The texts continue to the point that my attorney had drafted a letter to her informing her that visitation was being suspended until she followed thorugh with getting her drug test she had agreed to take. The letter had not even been put in the mail and she shows up at the bus stop and tries to get our daughter. I told our daughter that she needed to get in my car cause we had to leave. EX won't let her go and begins cussing me again in from of my daughter. Fortunately I had my attorney on the phone the entire time who heard everything and was actually the one that called the cops for the second time. 


So now, I have an order preventing her from having any contact with the kids in any form. What really ticks me off about the whole situation is it is our daughter who suffers because she wants to see her mom. Clearly she has some very deep psychological issues that need to be dealt with. 

I have no idea how to explain this to my daughter who is 8 that she is not going to be able to se her mom until she gets some help. This is the hardest thing I have ever had to deal with in my life. Our son who is 13 has washed his hands of her. Living in a small town he has heard from friends as to what occurred resulting in our divorce. So he is having to deal with his mother cheating, being involved with an individual on drugs and all the other emotions he is going through. 

His mom sees nothing wrong with putting derogatory remarks about me on FB, which is fine with me, except he can see these and has commented to the effect "why are you talking about my dad on FB".  

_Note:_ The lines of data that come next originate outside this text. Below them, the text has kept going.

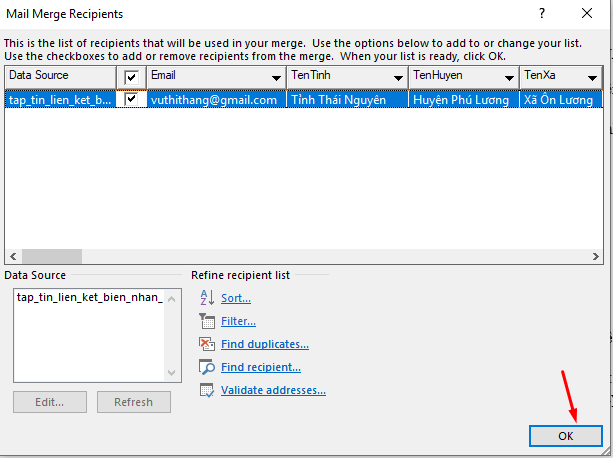Select tap_tin_lien_ket_bien_nhan in Data Source list
The width and height of the screenshot is (613, 458).
(x=89, y=297)
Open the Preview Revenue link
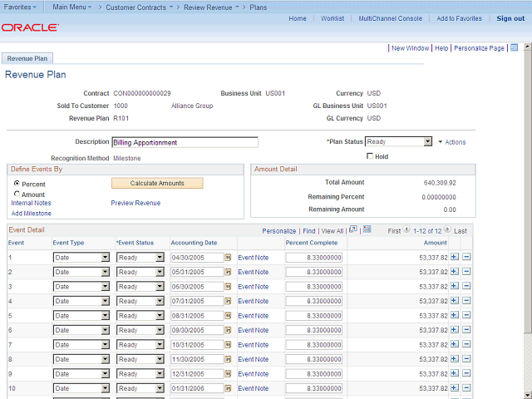The height and width of the screenshot is (399, 532). (135, 203)
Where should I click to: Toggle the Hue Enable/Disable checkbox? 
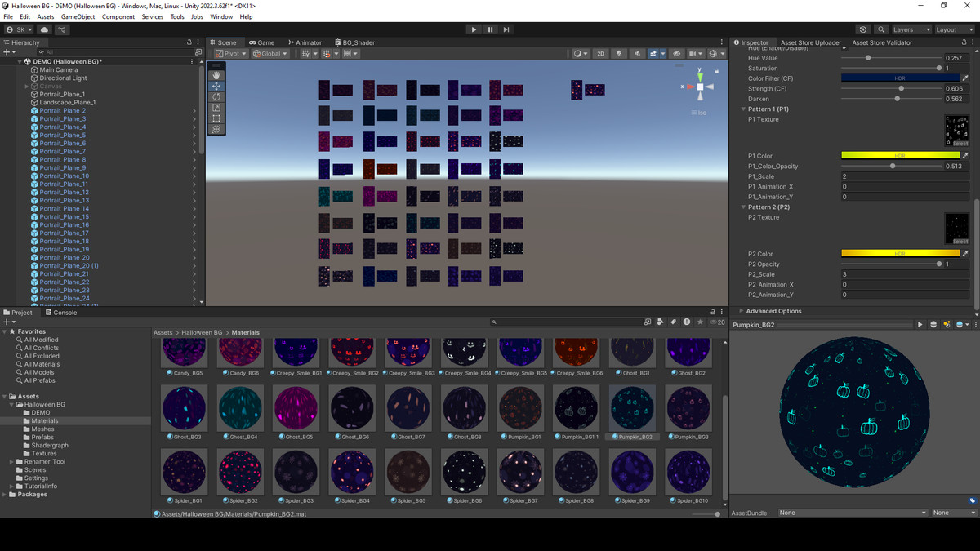[844, 48]
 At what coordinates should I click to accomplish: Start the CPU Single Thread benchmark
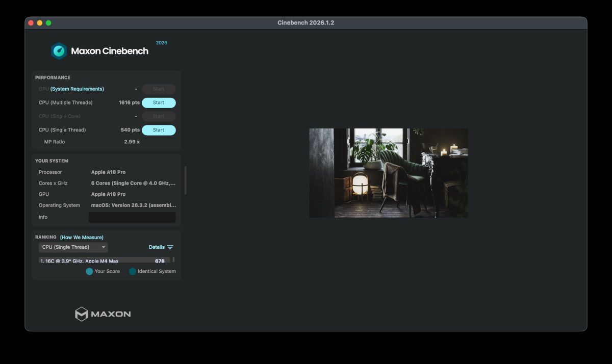[159, 130]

Has anyone been through issues similiar to this before. This is just a small sampling of things that have occurred. It is clear that she is beginning to realize that her life as she knew it before is over and I can understand having a hard time coping with it. However I do not act this way towards her and am surprised that she thinks I should have to put up with this type of BS.


----------



## somuchinlove (Oct 10, 2011)

Are you or your children in counseling of any kind? It might be helpful to tell your daughter that mommy is sick right now and needs help, and until mommy gets that help, it's not safe to be around her. I understand that she is only 8 years old but you would be amazed at how well kids handle the truth better than the lies we tell as parents.


----------



## blown away (Feb 19, 2009)

I go to counselling on and off as needed. I have tried on three occassions to get my son to go and that was not pretty. I have already talked to the counselor and she is going to come to our house to talk to the kids. 

We will see how that goes. Oue daughter is the one that it seems like this has not affected. She seems fine with the changes. I just don't know how she is going to deal with not seeing her mom any longer for the time being. 

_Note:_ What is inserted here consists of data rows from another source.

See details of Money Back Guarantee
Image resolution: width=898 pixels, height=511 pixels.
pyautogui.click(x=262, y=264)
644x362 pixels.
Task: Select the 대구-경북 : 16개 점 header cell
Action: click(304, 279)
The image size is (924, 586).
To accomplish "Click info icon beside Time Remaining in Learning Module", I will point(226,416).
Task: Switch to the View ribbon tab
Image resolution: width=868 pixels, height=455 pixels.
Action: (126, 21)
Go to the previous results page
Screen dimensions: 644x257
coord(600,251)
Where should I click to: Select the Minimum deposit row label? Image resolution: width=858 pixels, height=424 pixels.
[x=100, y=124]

Now our son is a totally different story.


----------



## somuchinlove (Oct 10, 2011)

My H decided he was done with our marriage about 6 weeks ago. My daughter (she is 12) acted as if none of the changes bothered her at all. Last night, she finally told me how she felt. It turns out that she feels bad for my H. She misses him but she understands what he is going through. She sympathizes with him. I was shocked because I assumed that she was going to be devastated by all of this. Children are resilient. I'm sure your daughter will be fine. As long as you are strong for her she will emulate what she sees her daddy doing. As for your son, he is older and knows more of what is really going on. It will be a lot harder for you to help him. The things his mom has done will not be easily forgotten. Hopefully, he will be willing to talk to the counselor when the time comes. Try not to force him into doing anything he doesn't want to do. Maybe he needs some space to sort things out in his head a little before he talks with anyone. All I can say is be the best Dad you can be for your kids. They will remember it for life.


----------



## cherrymamajb87 (Nov 9, 2011)

I agree with somuch, try not to force your son to see a counselor, this will most likely make him retreat further into his shell. He's 13 which means he understands more of whats going on than your daughter so he has most likely chosen to just ignore it. I feel that there is more to the story of your W, it makes no sense that she would act this way if she hasn't had some kind of history of being this way. I can understand her "life as she knew it" is over, but that doesn't give her the right to act like that in front of her children. As far as the text messages and such, just ignore them, they will stop much faster if you do. Also you can tell the school that she is no longer allowed to pick up her children, show them the paperwork, and they won't let her go on the property. I hope your situation gets better soon.


----------